Fig. 1. Diagram of the calorimeter
The method used for determining \(c_v\) is the same as before, but, in contrast to work \((^{1})\), all measurements were carried out with continuous and intensive stirring not only of the liquid under investigation in the calorimeter, but also of the thermostating liquid.
Special measures were taken to eliminate heat removal along the lead-in wires to the protective capillary. Despite the high working pressures, reaching 1000 atm., the water equivalent of the calorimeter did not exceed \(1/5\) of the average amount of heat supplied per measurement, which was achieved by reducing the thickness of the calorimeter walls to
1.5 mm, which is quite permissible owing to the natural transfer of part of the pressure to the outer shell (see Fig. 1). All these measures were undertaken in order to obtain more reliable data. At the same time, along with the agreement of a number of results in the two works, data were also obtained showing discrepancies between them, mainly in the direction of underestimation. For the control isochore \(v = 1.235\ \text{cm}^3/\text{g}\), the underestimation reached 5%; for isochores with a larger specific volume this discrepancy was still somewhat greater.
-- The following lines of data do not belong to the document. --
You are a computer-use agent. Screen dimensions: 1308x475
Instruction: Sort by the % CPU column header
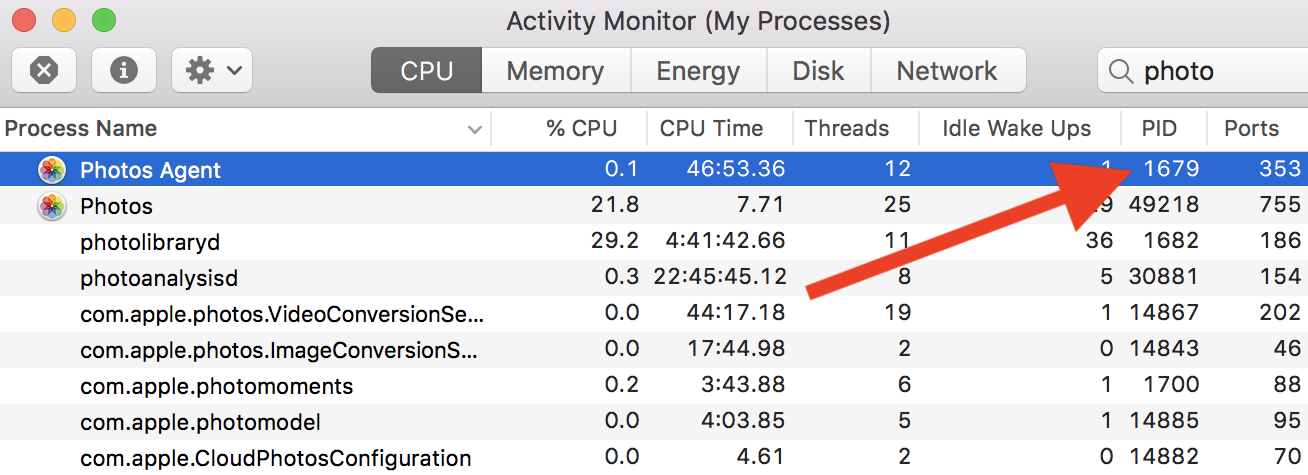click(x=581, y=129)
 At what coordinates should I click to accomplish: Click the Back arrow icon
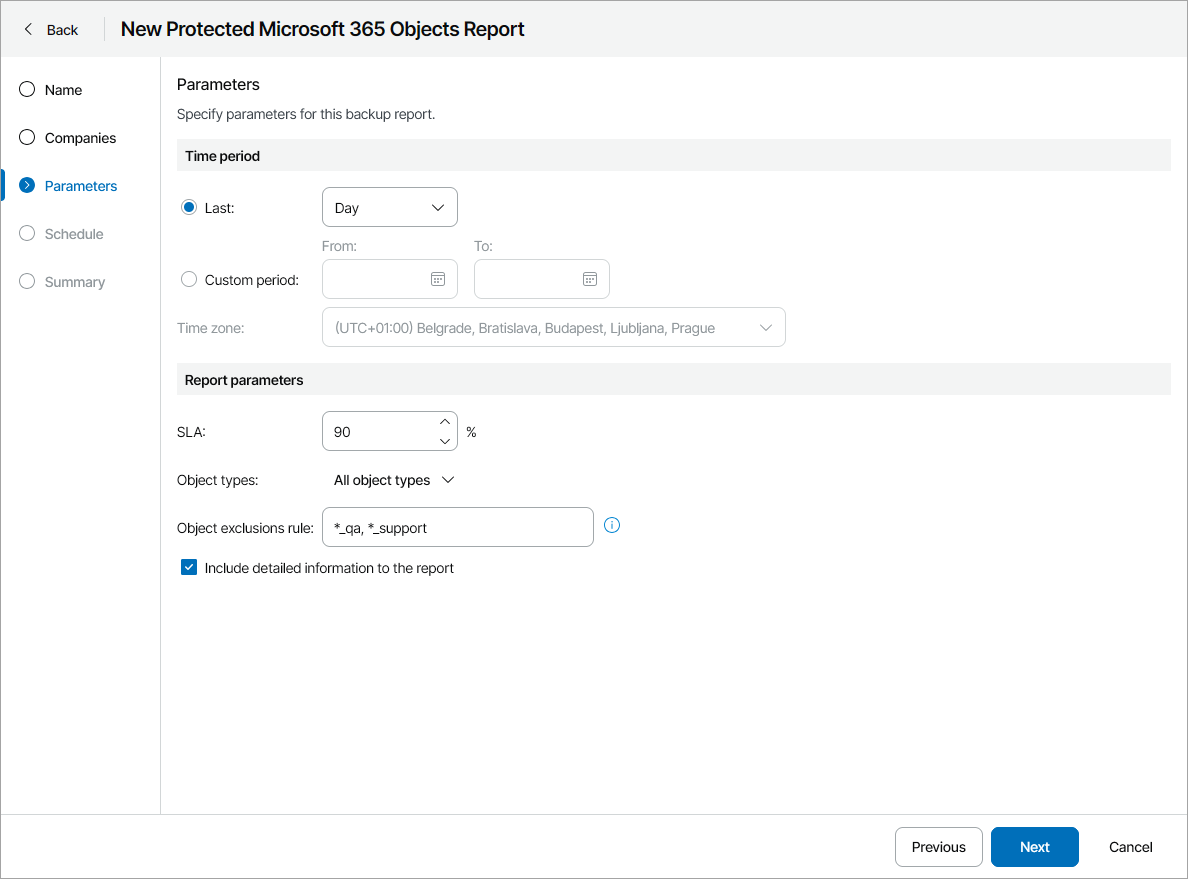tap(28, 30)
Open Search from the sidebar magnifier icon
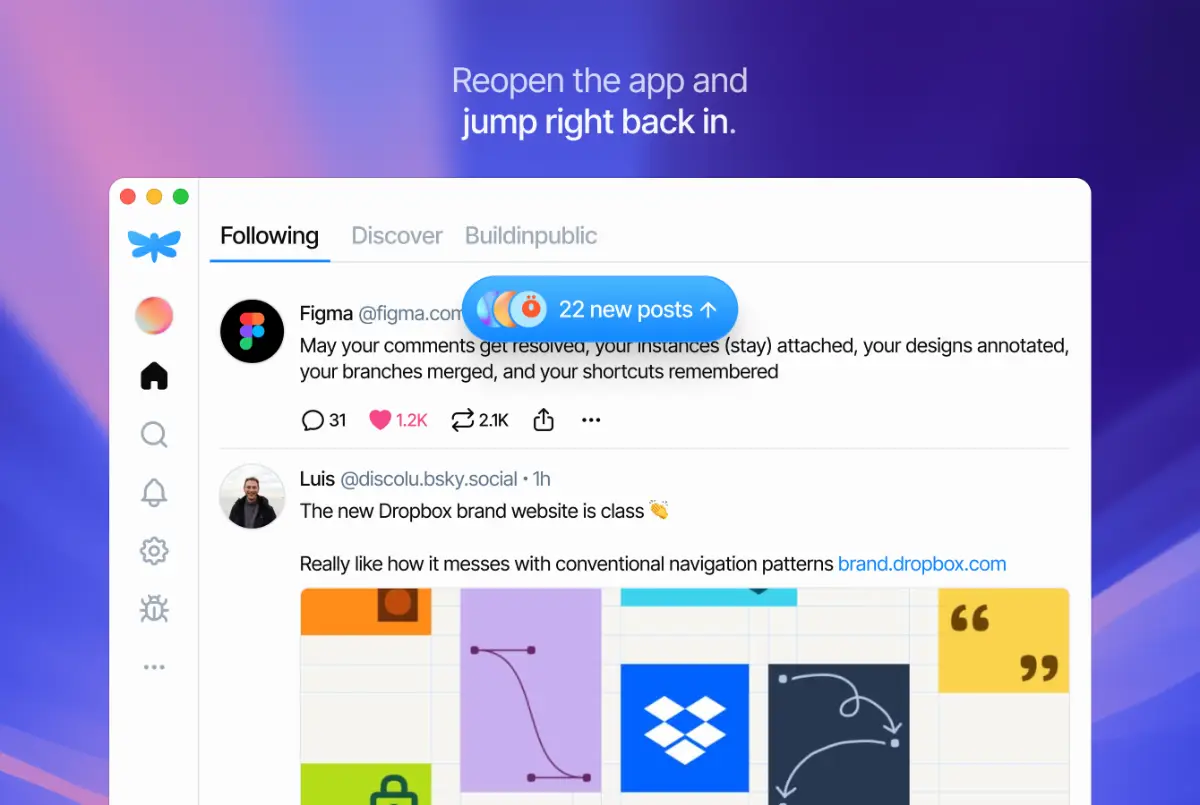1200x805 pixels. [154, 434]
Fig. 2. Change in the heat capacity \(c_v\) in the two-phase and single-phase regions for isochores:
\(v_1 = 1.012\ \text{cm}^3/\text{g};\quad v_2 = 1.043\ \text{cm}^3/\text{g};\quad v_3 = 1.091\ \text{cm}^3/\text{g};\quad v_4 = 1.156\ \text{cm}^3/\text{g}\)
Figure 2 presents data on the heat capacity \(c_v\) for four isochores (the isochores of specific volumes \(v_1\) and \(v_2\) contain data on the heat capacity \(c_v\) in the liquid phase from 1 to 800 atm). As is evident from Fig. 2, after crossing the boundary curve from the two-phase region into the single-phase region, for all specific volumes \(v_1, v_2, v_3,\) and \(v_4\) the heat capacity \(c_v\) decreases as pressure and temperature increase. The rate at which the heat capacity decreases with temperature for the specific volume \(v_1\) is greater than for the specific volume \(v_2\).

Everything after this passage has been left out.